- [与えられた文章]
こんにちは。
不動産会社の管理を増やすプロフェッショナルの新井昭光です。
前回、管理物件の入居率を高めるには、「物件の価値を高める必要がある」というお話をしました。今回は、その具体的な方法を5つご紹介します。
本記事は、後編です。残りの2つの方法をご紹介します。
前編はこちら
4.部屋を変える
部屋の模様替えで最初に思いつくのは「壁クロス」です。
これは簡単に、費用も安くイメージを大きく変えることができます。
賃貸物件で選ばれているクロスのほとんどが、白基調で無地のものです。
判で押したように、無難なものが選ばれています。
しかし、住む人をイメージしたら、すなわち「ターゲット」を絞ったら、選ぶクロスは、もっとバラエティ豊かになるでしょう。
たとえば女性ならピンクを選ぶかもしれません。キャラクターの図柄が入ったものを選ぶかもしれませんね。
この例は極端にしても、クロスを変えるだけで大きくイメージを変えることができます。
もし、大きく変えることが不安なら「一面」だけでも雰囲気が全然違います。
ぜひ、試してみてください。
また、大がかりなリニューアル工事を伴いますが、「間取りの変更」も効果的です。
昔、多く供給された3DKの間取りは、現代ではほとんど需要がありません。
3DK相当の面積を求めている層は「カップル」です。
しかし、彼らが望む間取りは2LDKであり、百歩譲っても1LDKですね。
自分たちの希望エリアに、望むような間取りがなければ、”仕方なく”3DKで我慢して暮らしています。

- [提供エントリ]

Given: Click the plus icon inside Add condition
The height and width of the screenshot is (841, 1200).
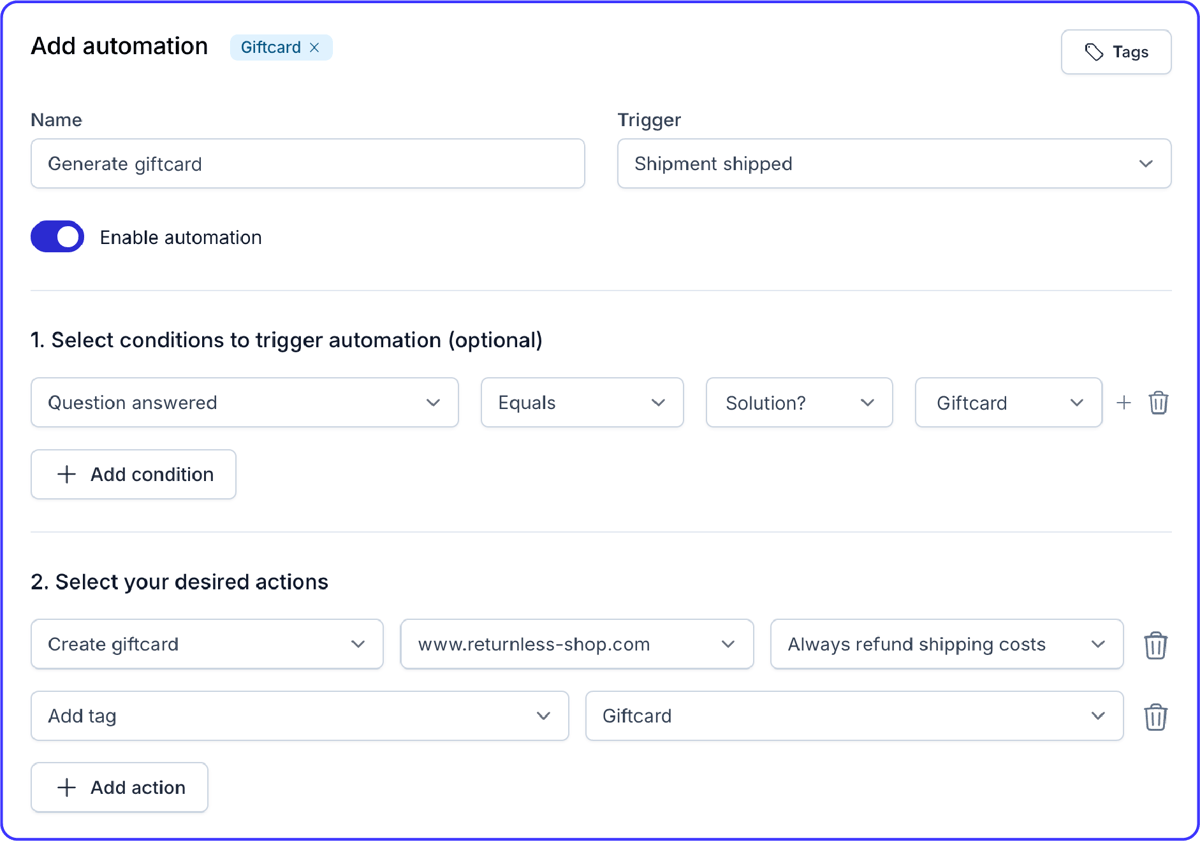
...
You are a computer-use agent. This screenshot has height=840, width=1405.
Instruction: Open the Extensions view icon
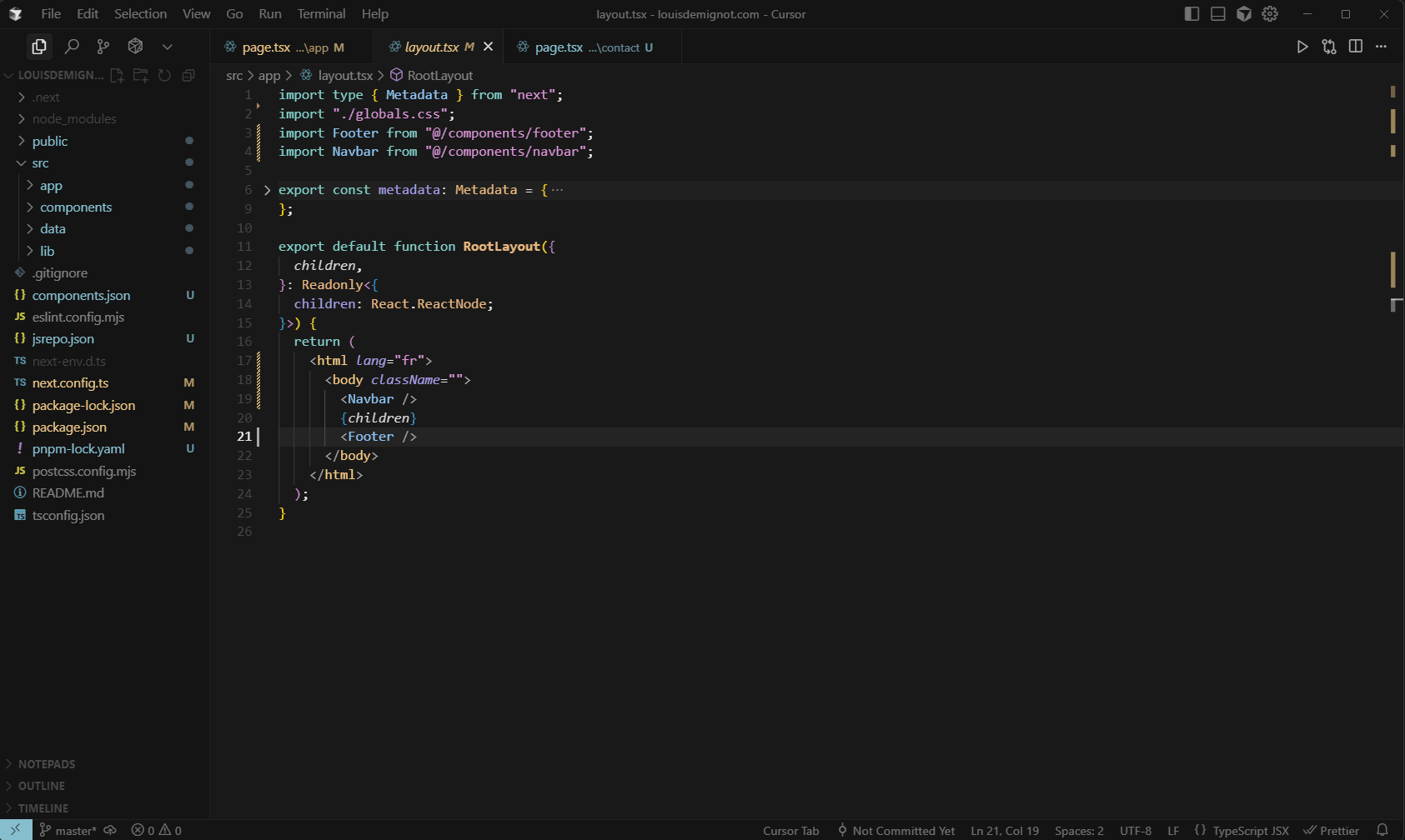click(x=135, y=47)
* * *
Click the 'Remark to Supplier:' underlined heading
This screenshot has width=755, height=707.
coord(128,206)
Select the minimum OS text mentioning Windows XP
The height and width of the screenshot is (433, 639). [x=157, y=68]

- [課題]
1. エントリのうち、「Given: Click the」を含む行から「The height and width of the screenshot is (841, 1200).」を含む行までを、空行を除き1行につき1つの文字列としてJSONのリストに入れてください。
2. 管理物件の入居率を高める方法についての文章を、最後の文の後から書き継いでください。

- [課題の解答]
1.
[
  "Given: Click the plus icon inside Add condition",
  "The height and width of the screenshot is (841, 1200)."
]

2.
だから、3DKはカップル向けに間取りを変更するか、若者にシェアハウスとして住んでもらうくらいしか活躍の場はないでしょう。(それはそれでひとつのアイディアですが)
このように、残念ながら現在では需要のなくなった間取りがあります。
「貸し方」を工夫するよりも、間取りを変えた方が結果的に収益を増やせる物件も少なくありません。
ただ、この場合のオーナーの説得は簡単ではありませんね。なんといっても大金がかかります。
シミュレーションをしっかりと行い、「やった場合」と「やらない場合」の比較を、5年間くらいの単位で示すと説得力のある提案ができます。
そして重要なのは「コスト」です。
出来る限りコスト削減となるように、労を惜しまずに業者と交渉するのです。
自社ビルを建てるようなつもりで、施行会社を吟味して、コスト削減に真剣に取り組めば、説得力のある提案書になるはずです。
5.建物を変える
お客様(借主)は、建物を見たときに「この部屋に住むか住まないか」の大部分を決めていると言います。
エントランスを通って、通路を歩いて、部屋の前に立ったとき、「ここはやめとこう」と判断してしまうお客様が多いのです。
それほど、賃貸物件の「見た目」は重要であるということです。
この「見た目」を決めるのは、なんといっても「建物の外観」です。
建物の外観(カーブアピールといいます)は、お金をかけなくても改善できます。
植栽や門扉、銘板を変えるだけでも雰囲気がガラリと変わることがあります。
外壁も、部分的に色をつけたり、部分的にタイルを貼るだけで、雰囲気がガラリと変わります。
これらも色々と試して、社内の「成功事例」を積み上げてください。
建物は、長期的にみたら修繕が必要なときが必ずきます。
タイル貼りの場合は異なりますが、通常なら10年ごとに外壁塗装工事が必要です。
これを怠ると「見た目」が悪くなるばかりでなく、建物の老朽化も早めることになります。
費用をケチると、かえって余分な出費を招くことになってしまうので、費用を惜しまず定期的に修繕することをオススメします。
さて、5つのアイディアを紹介してきましたが、
この方法と優先順位は、オーナーの事情や、近隣の実態によって異なります。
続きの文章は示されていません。